As one of the most important components of cloud computing in recent years, cloud storage undertakes the task of collecting, storing and processing data in service form.
Enterprise users and individuals host data to a third party and perform on-demand access to data through public, private, or mixed cloud forms. The advantages of cloud storage are: On-demand, on-demand, without additional hardware facilities or with special personnel responsible for maintenance, reduce management difficulties, data replication, backup, server capacity expansion and other work to the third party implementation, rapid deployment configuration, at any time to expand the increase and decrease, more flexible and controllable.
In terms of business prospects, the Web2.0 of "user-created content" and "sharing" drives the perception of online services by users across the Web. With the improvement of relevant background technology, cloud storage has matured in technology.
Key Technologies for cloud storage
With the diversification of business demands, such as voice, data and image, the network construction has been developing toward the broadband trend. Faster speed, can carry more types of business, transmission quality more and more high.
Only if the broadband network is sufficiently developed, the users will be able to obtain large enough data transmission bandwidth, realize the transmission of large amount of capacity, and really enjoy the cloud storage service which is superior to the local storage.
The key technologies of cloud storage, including CDN, Web2.0, Data coding technology, virtualization storage technology and so on, have become the intrinsic demand and key power of cloud computing and cloud storage development.
A CDN is a content distribution network. The basic idea is to avoid as far as possible the internet is likely to affect the speed and stability of data transmission bottlenecks and links, so that content transmission faster and more stable.
WEB2.0 users are both Web site content visitors, but also the site content manufacturers. Users use the Internet at the same time provide a cloud access mode, but also for cloud computing to cultivate user habits. Users are more accustomed to storing their own data on the network for sharing.
Cloud storage is not just storage, it is more applications. The development of application storage technology can greatly reduce the number of servers in cloud storage, thus reducing the cost of system construction. It can also reduce the system caused by the server single point of failure and performance bottlenecks, in reducing data transmission links, improve system performance and efficiency and ensure the efficient and stable operation of the whole system plays an important role.
The cloud storage System is a collection of multiple storage devices, multiple applications, and multiple services, and any single point of storage system is not cloud storage. Multiple storage devices work together to provide the same service externally and provide greater, stronger, and better data access performance. Without distributed technology, cloud storage can only be a stand-alone system, not to mention cloud.
For the operation unit of cloud storage, it is necessary to solve the problem of difficulty in centralized management, difficult condition monitoring, difficult maintenance and high human cost through practical and effective means. As a result, cloud storage must have an efficient, similar centralized management platform like network management software, which enables centralized management and state monitoring of storage devices, servers, and network devices in a cloud storage system, based on storage virtualization technology.
Typical architecture for cloud storage
Google GFs File system, a scalable distributed file system for large-scale data-intensive applications, runs on inexpensive universal hardware devices, delivers disaster redundancy, delivers high-performance services to a large number of clients, and is a typical architecture for cloud storage based on distributed technology.
A GFS cluster contains a single master node, multiple chunk servers, and is accessed by multiple clients at the same time.

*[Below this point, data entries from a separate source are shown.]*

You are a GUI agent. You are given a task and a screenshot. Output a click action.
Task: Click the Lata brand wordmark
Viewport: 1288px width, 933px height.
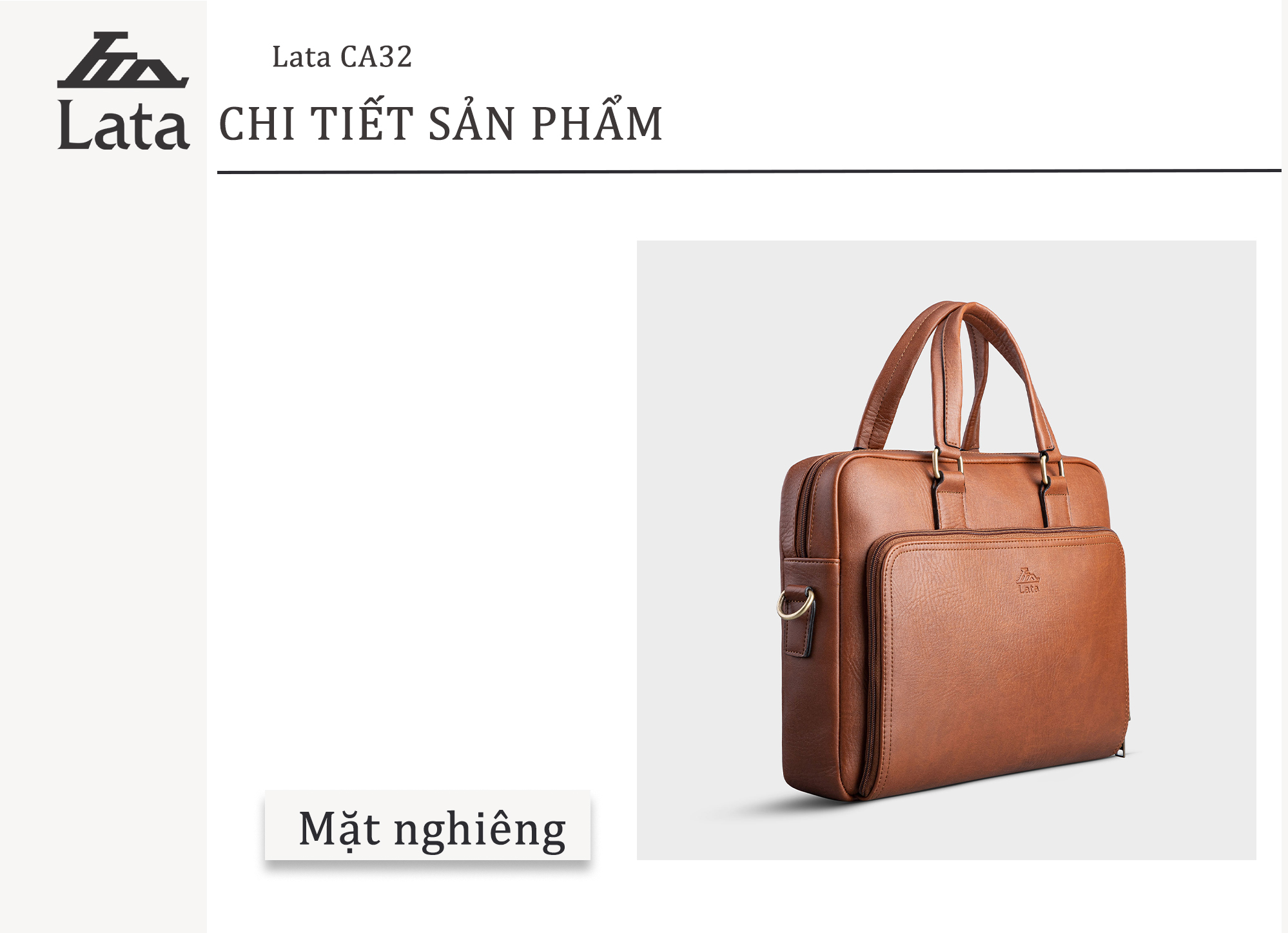coord(124,125)
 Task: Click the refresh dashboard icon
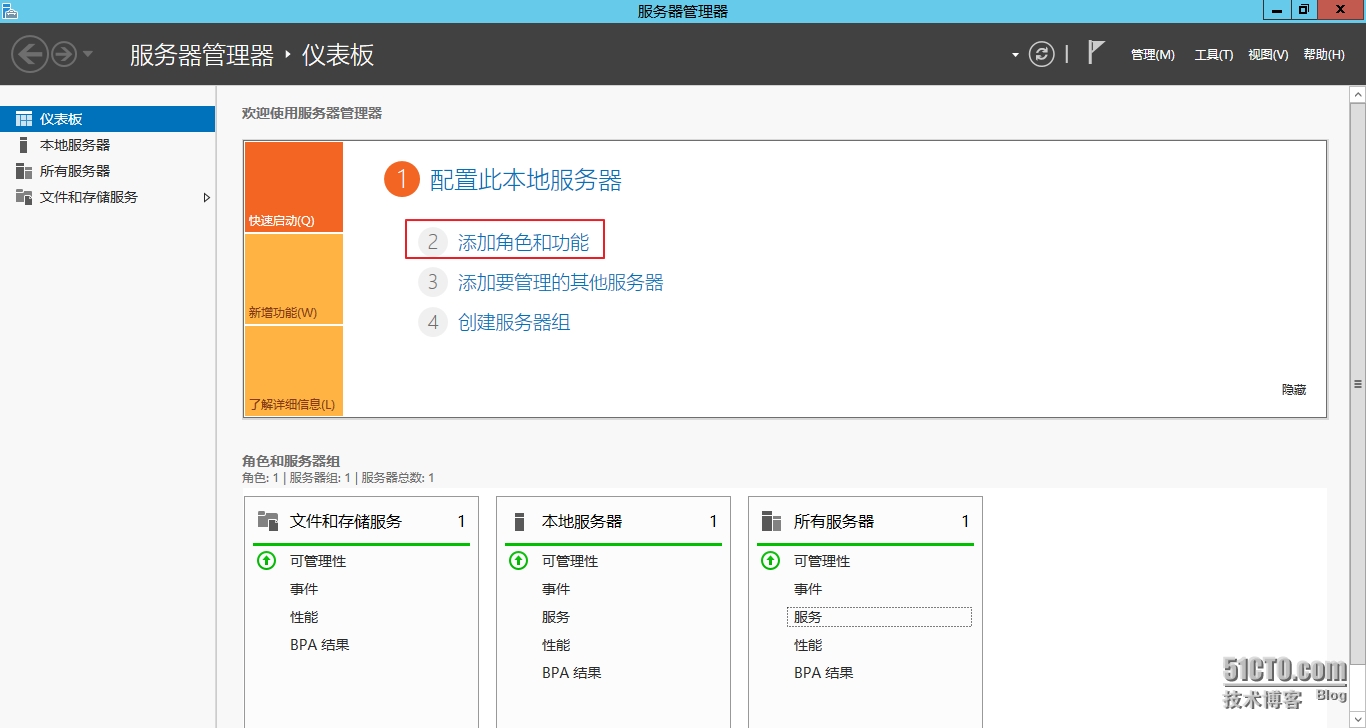tap(1042, 54)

All of these machines are usually ordinary Linux machines that run user-level service processes.
GFS-stored files are split into fixed-size chunk. When chunk is created, the master server assigns an invariant, globally unique 64-bit chunk identity to each chunk. The chunk server saves chunk as a Linux file on the local hard disk and reads and writes block data based on the specified chunk identity and byte range. For reliability reasons, each block will be replicated to multiple block servers.

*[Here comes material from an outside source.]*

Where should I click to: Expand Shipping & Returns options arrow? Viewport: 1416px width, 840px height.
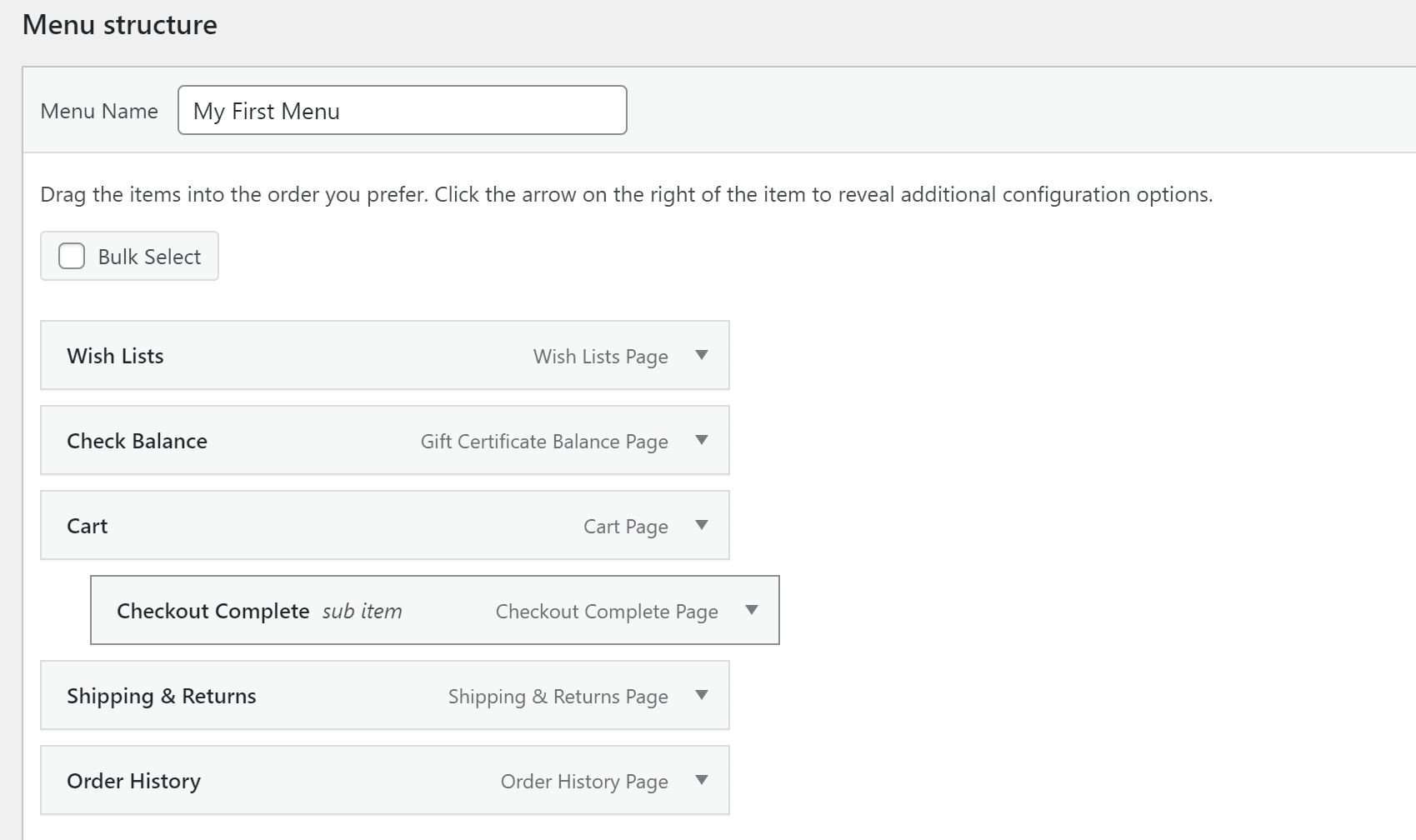pos(703,695)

The master node manages all of the file system metadata, while also managing system-wide activities. The master node uses heartbeat information to communicate periodically with each chunk server, sending instructions to each chunk server and receiving status information for the chunk server.
The GFS client code is linked to the client program in the form of a library. The client code implements the API interface functions of the GFS file system, communicates with the master node and the chunk server, and reads and writes data. Communication between the client and the master node only obtains metadata, and all data operations are directly interacting with the chunk server by the client.